Em 2004, o governo federal lançou o programa Brasil sem Homofobia, pelo combate ao preconceito e a violência contra a comunidade LGBT. Uma das propostas, incentivava o papel dos educadores, levando para as escolas conteúdos relacionados à educação sexual e questões de gênero.
Em 2011, quando o material já estava pronto para começar a circular, setores conservadores protestaram contra o projeto, que ficou pejorativamente conhecido como “kit gay”, acusado de ser um incentivo a homosexualidade. Diante da pressão da oposição, o projeto não teve continuidade e nunca foi colocado em prática.
Caso recorrente
Nas últimas eleições presidenciais, em 2018, essa mesma fake news teve grande repercussão, quando bolsonaristas apontavam o “kit gay” como parte do projeto de governo do PT, na época representado por Fernando Haddad. Naquele ano, o número de buscas do significado da expressão pejorativa na internet chegou a bater o recorde de 2011, quando o assunto surgiu. A publicação mais compartilhada na época foi do próprio Bolsonaro, que costumava chamar Haddad de “pai do kit gay”. O TSE determinou a retirada de todos os vídeos e publicações falsas, incluindo as de Bolsonaro e de seus filhos.

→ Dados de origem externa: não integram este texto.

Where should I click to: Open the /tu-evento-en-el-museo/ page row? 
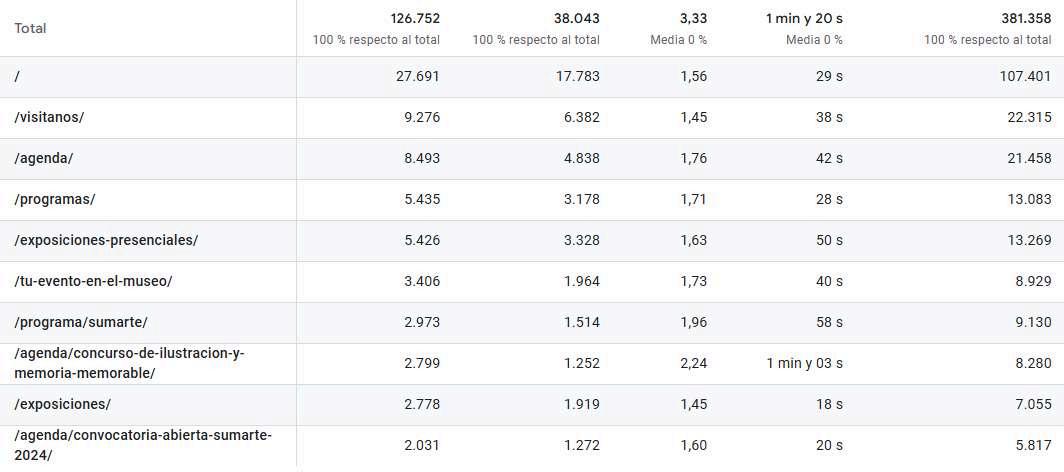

Mais recentemente, no último mês, apoiadores do presidente Bolsonaro, incluindo o deputado Eduardo Bolsonaro, mais uma vez compartilharam nas redes propagandas eleitorais que vincularam o partido do PT à distribuição do “kit gay” nas escolas. Como consequência, o plenário do Tribunal Superior Eleitoral, acusando-as de serem falsas, ordenou a retirada das propagandas do ar, sob pena de multa de R$5 mil por dia.

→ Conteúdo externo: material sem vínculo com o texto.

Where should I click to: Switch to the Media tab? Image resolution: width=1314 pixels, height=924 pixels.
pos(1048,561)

Estratégias eleitorais que têm como base mentiras representam não apenas um crime eleitoral, como também uma ameaça ao direito à liberdade de voto e de escolha. Acima de tudo, independente do partido político, o mínimo que se espera é a defesa pela veracidade dos fatos e propagandas eleitorais que façam jus à seriedade e importância desse momento para o país. Afinal, o combate à desinformação é um pré-requisito para a defesa da democracia.